Di memorie collettive scrive anche Angelo Carotenuto. Le canaglie (pp. 360, euro 16) è la storia corale di un gruppo di calciatori ventenni che girano armati, scatenano risse, si lanciano con il paracadute, fuggono dai ritiri per andare al night. Divisi in due bande, la domenica indossano la maglia biancoceleste e sul campo di calcio diventano fratelli. È la Lazio dei maledetti che in poco più di cinque anni, fra l’ottobre 1971 e il gennaio 1977, passa dalla serie B allo scudetto. Un romanzo che è un viaggio nelle perdite, nei dolori privati e collettivi degli anni di Piombo, quando un ragazzo usciva per unirsi a un corteo e le famiglie perdevano un figlio. Intanto, Canzonissima, Carosello e Rischiatutto blandivano il paese.
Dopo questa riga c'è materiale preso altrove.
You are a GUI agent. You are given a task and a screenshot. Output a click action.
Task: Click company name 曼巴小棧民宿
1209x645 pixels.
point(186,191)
Il Festival di Asolo sarà seguito da un altro dedicato al Viaggio, a Biella dal 16 ottobre al 9 gennaio organizzato da Fabrizio Lava (palazzoferrero.it). A inaugurarlo giovedì 15 ottobre alle 18:30 a Palazzo Ferrero sarà Giuliana Sgrena che parlerà di Afghanistan e dintorni: «per me viaggiare vuol dire scoprire luoghi che non conosco – come Freya Stark – oppure che ho conosciuto ma dove purtroppo la situazione è molto cambiata, in peggio, come in Afghanistan».